CDC: Unsafe Sex Common for HIV+ Men
After HIV Infection, 35% of Men Who Have Sex with Men Continue Unsafe Sex
WebMD News Archive
35% of HIV+ MSM Have Unsafe Sex continued...
This practice, called serosorting, is not truly safe. While it does prevent infection of uninfected partners, the practice spreads sexually transmitted diseases such as syphilis and gonorrhea. And even though a person already has HIV, that person can still catch a second, potentially more dangerous HIV strain.
One in 10 HIV-positive men in the Crepaz study and 23% of the HIV-positive men in the Mayer study reported unsafe sex with partners they knew to be HIV-negative. This suggests that men who know they carry HIV are less likely to have unprotected sex with uninfected partners if these partners have had a recent HIV test.
On the other hand, men seem to behave badly with men they meet on the Internet than they do when they meet at bars or gay-oriented events. Nearly two-thirds of MSM recruited online reported recent unsafe sex in the Crepaz study.
And the Mayer team found that men who reported substance use -- particularly methamphetamines -- were three times more likely to have a sexually transmitted disease (syphilis in nearly 80% of cases).
"This study really underscores the continued need for positive protection methods for men," Fenton said.
Fenton also called attention to a troubling study by CDC researcher Kate Buchacz, PhD, MPH, and colleagues.
The Buchacz study showed that half of MSM diagnosed with syphilis at STD clinics in three major cities -- Atlanta, San Francisco, and Los Angeles -- were also infected with HIV.
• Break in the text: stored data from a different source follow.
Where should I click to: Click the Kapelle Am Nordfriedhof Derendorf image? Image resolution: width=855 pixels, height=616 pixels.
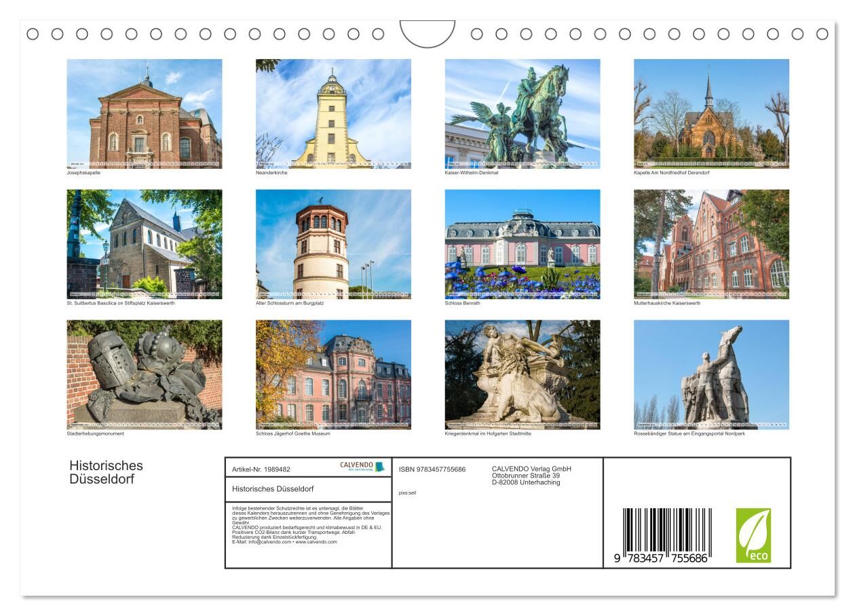tap(711, 113)
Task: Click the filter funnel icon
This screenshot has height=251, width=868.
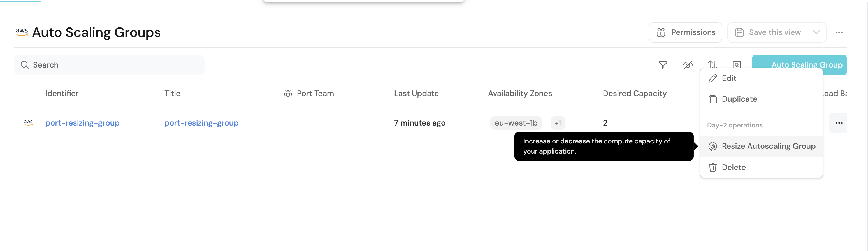Action: tap(663, 65)

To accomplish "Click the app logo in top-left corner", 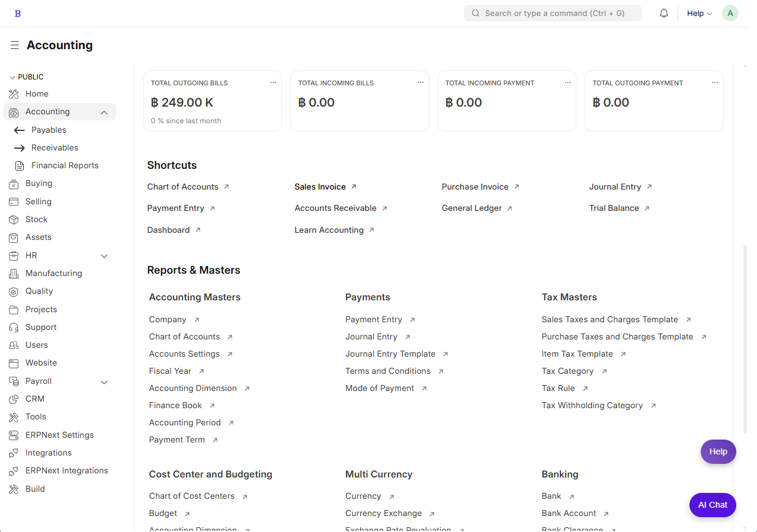I will [x=17, y=13].
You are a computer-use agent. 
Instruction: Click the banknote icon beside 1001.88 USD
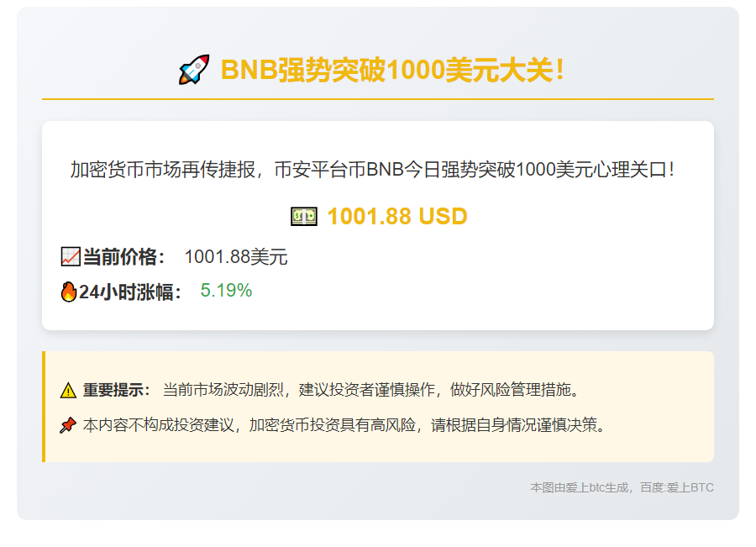(x=303, y=217)
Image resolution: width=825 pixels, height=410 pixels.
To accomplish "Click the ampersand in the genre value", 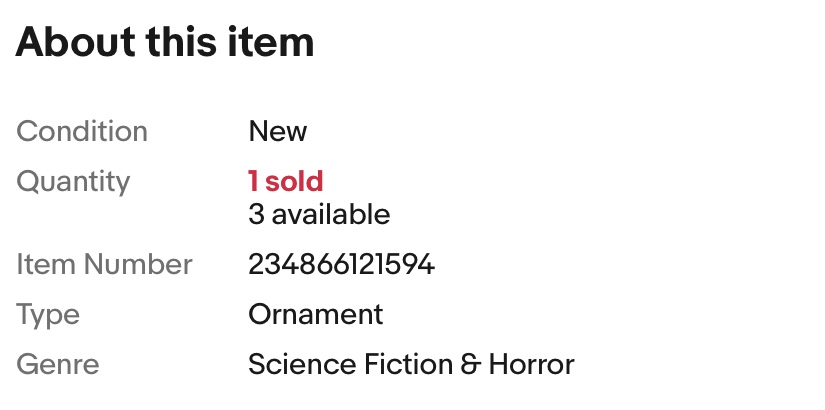I will click(470, 364).
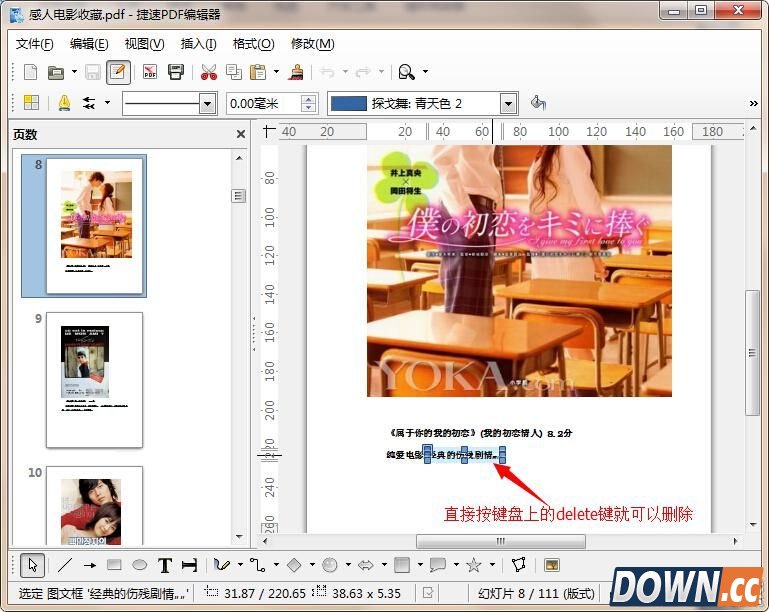Click the Area fill bucket icon
The height and width of the screenshot is (612, 769).
(538, 103)
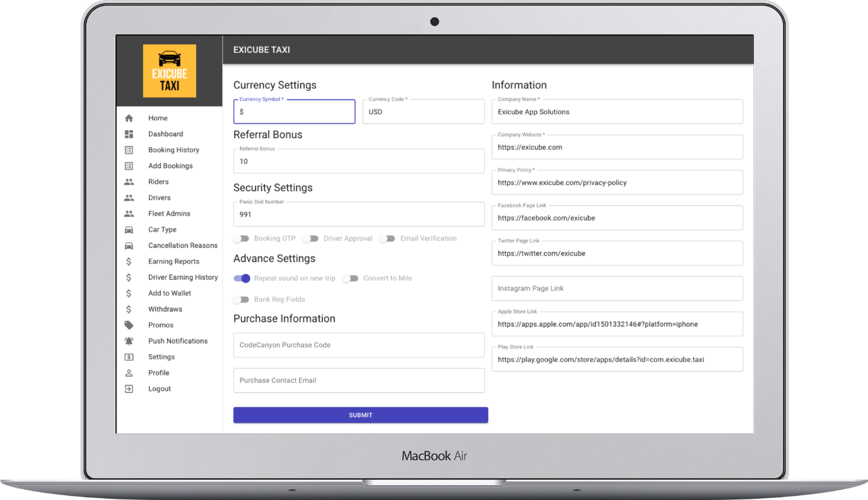Click the Home icon in sidebar
868x500 pixels.
click(129, 118)
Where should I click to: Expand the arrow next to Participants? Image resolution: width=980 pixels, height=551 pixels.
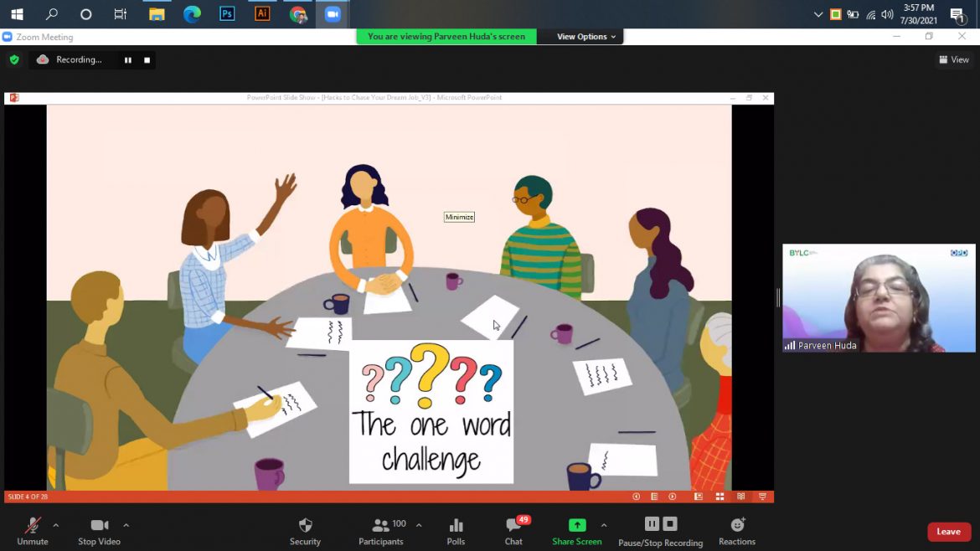click(x=419, y=525)
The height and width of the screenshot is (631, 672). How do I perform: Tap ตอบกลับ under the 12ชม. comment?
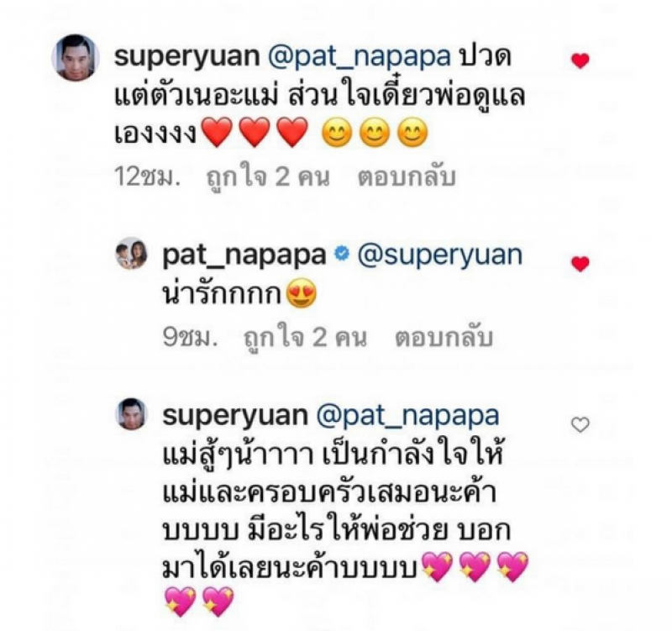coord(407,178)
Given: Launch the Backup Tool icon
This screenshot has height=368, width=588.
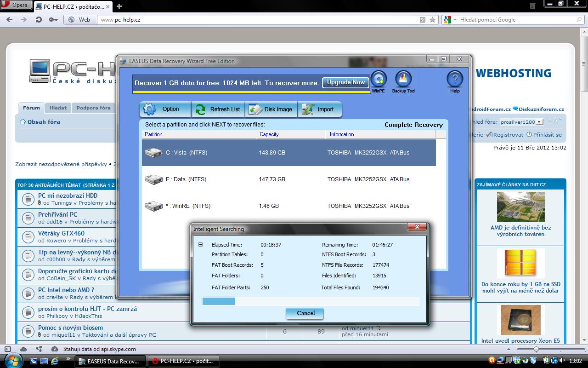Looking at the screenshot, I should pyautogui.click(x=403, y=80).
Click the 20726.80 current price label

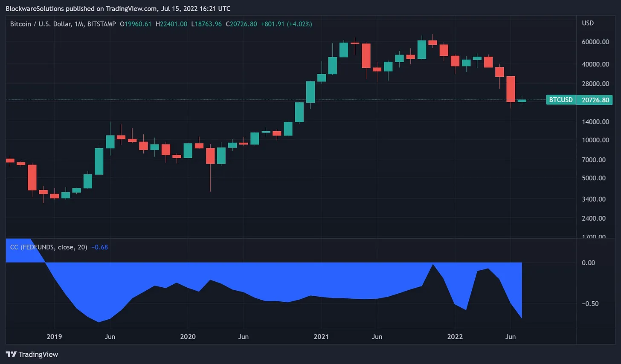[x=595, y=100]
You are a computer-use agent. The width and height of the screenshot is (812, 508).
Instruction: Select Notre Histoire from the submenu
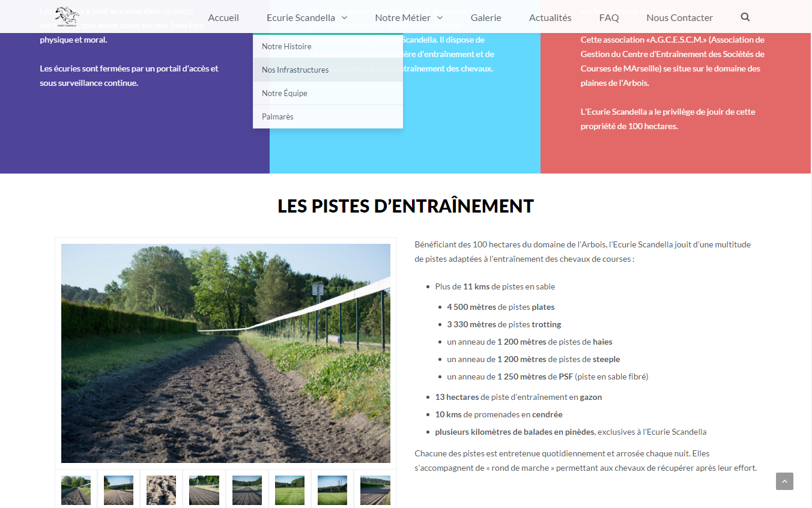click(x=286, y=46)
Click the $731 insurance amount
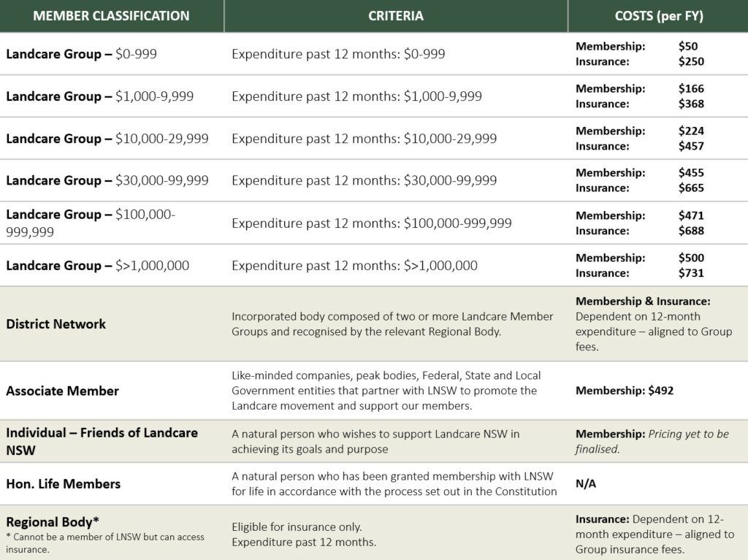Viewport: 748px width, 560px height. (691, 273)
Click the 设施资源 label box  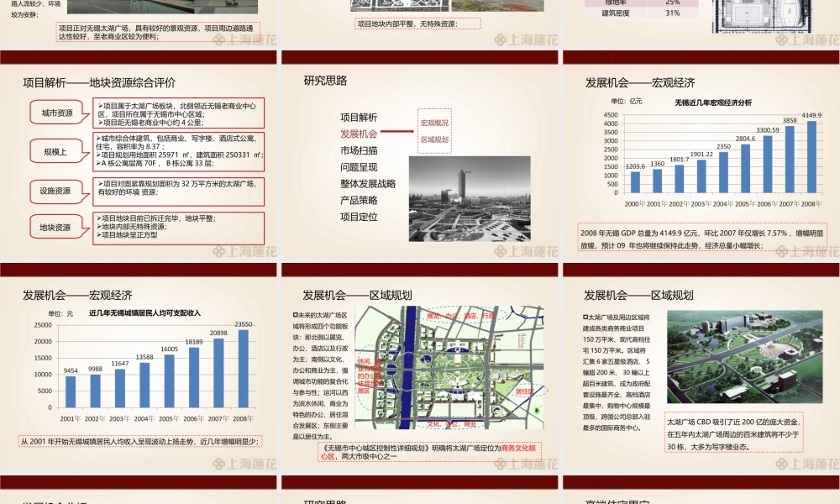click(57, 192)
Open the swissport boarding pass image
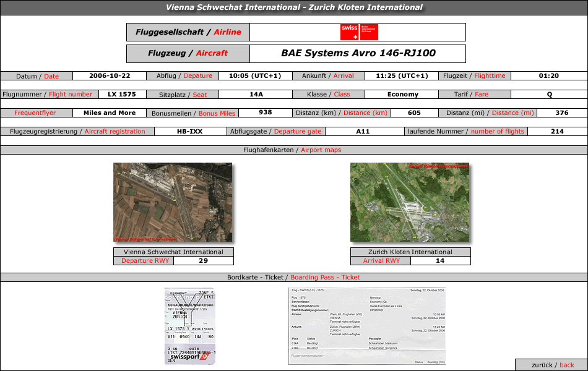 [x=190, y=326]
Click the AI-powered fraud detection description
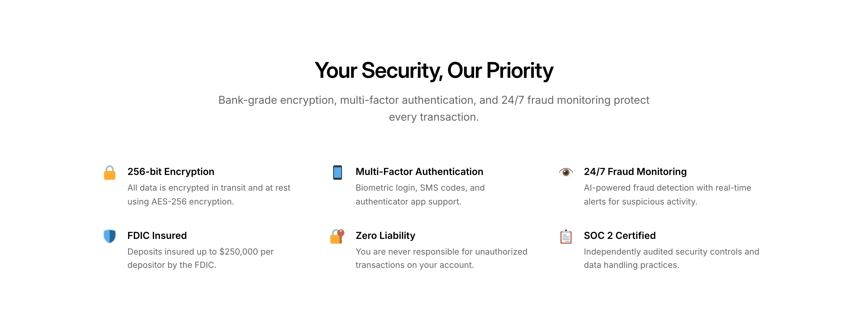This screenshot has height=330, width=868. (x=667, y=194)
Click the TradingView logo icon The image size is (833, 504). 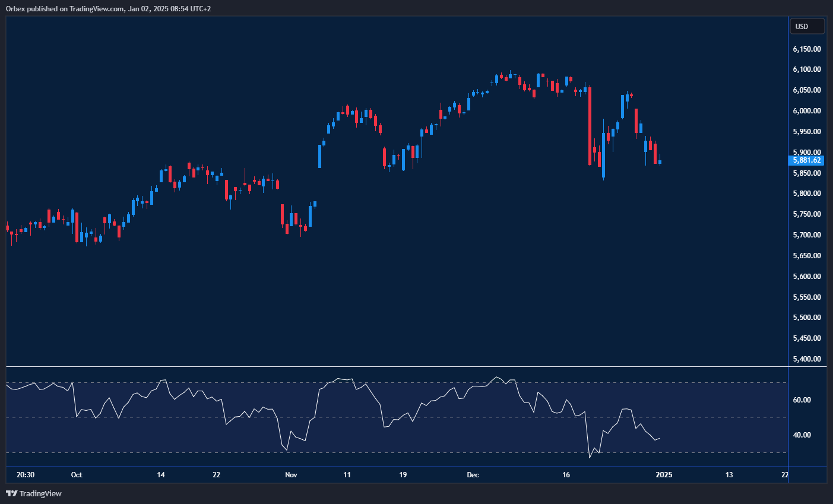(x=11, y=493)
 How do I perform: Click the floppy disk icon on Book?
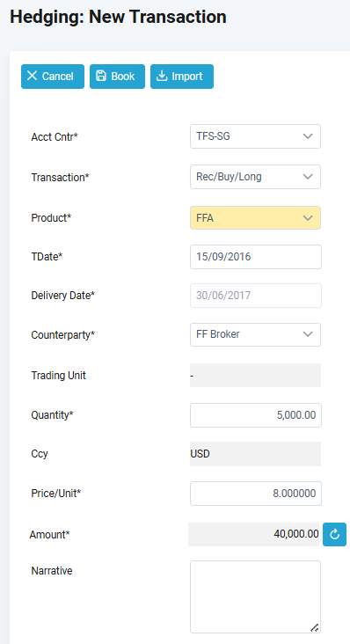(x=101, y=76)
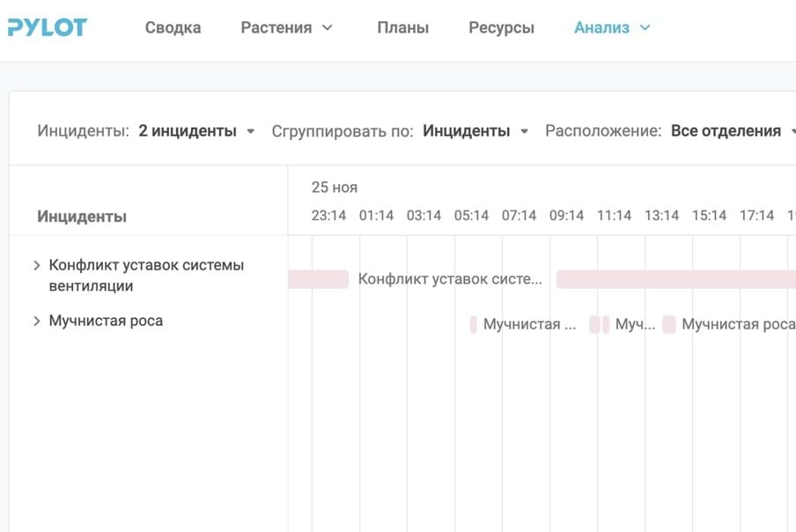This screenshot has width=796, height=532.
Task: Select the first Мучнистая роса bar
Action: point(474,325)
Each year, studies suggest, 3% to 4% of U.S. MSM get HIV. But Buchacz and colleagues found that more than 10% of men with syphilis infections had recent HIV infections, too.
"Syphilis in the U.S. is overwhelmingly concentrated in MSM," Fenton said. "This demonstrates the need for routine HIV testing and investigation of HIV-positive men for syphilis infection."
African-American MSM: Surprising New Data
The U.S. HIV epidemic first appeared among MSM -- and almost half of U.S. HIV infections are among MSM.
But America's HIV epidemic is vastly worse for African Americans than for any other racial or ethnic group. Half of U.S. HIV infections are among African Americans. And African-American men are seven times more likely to have HIV than white men are.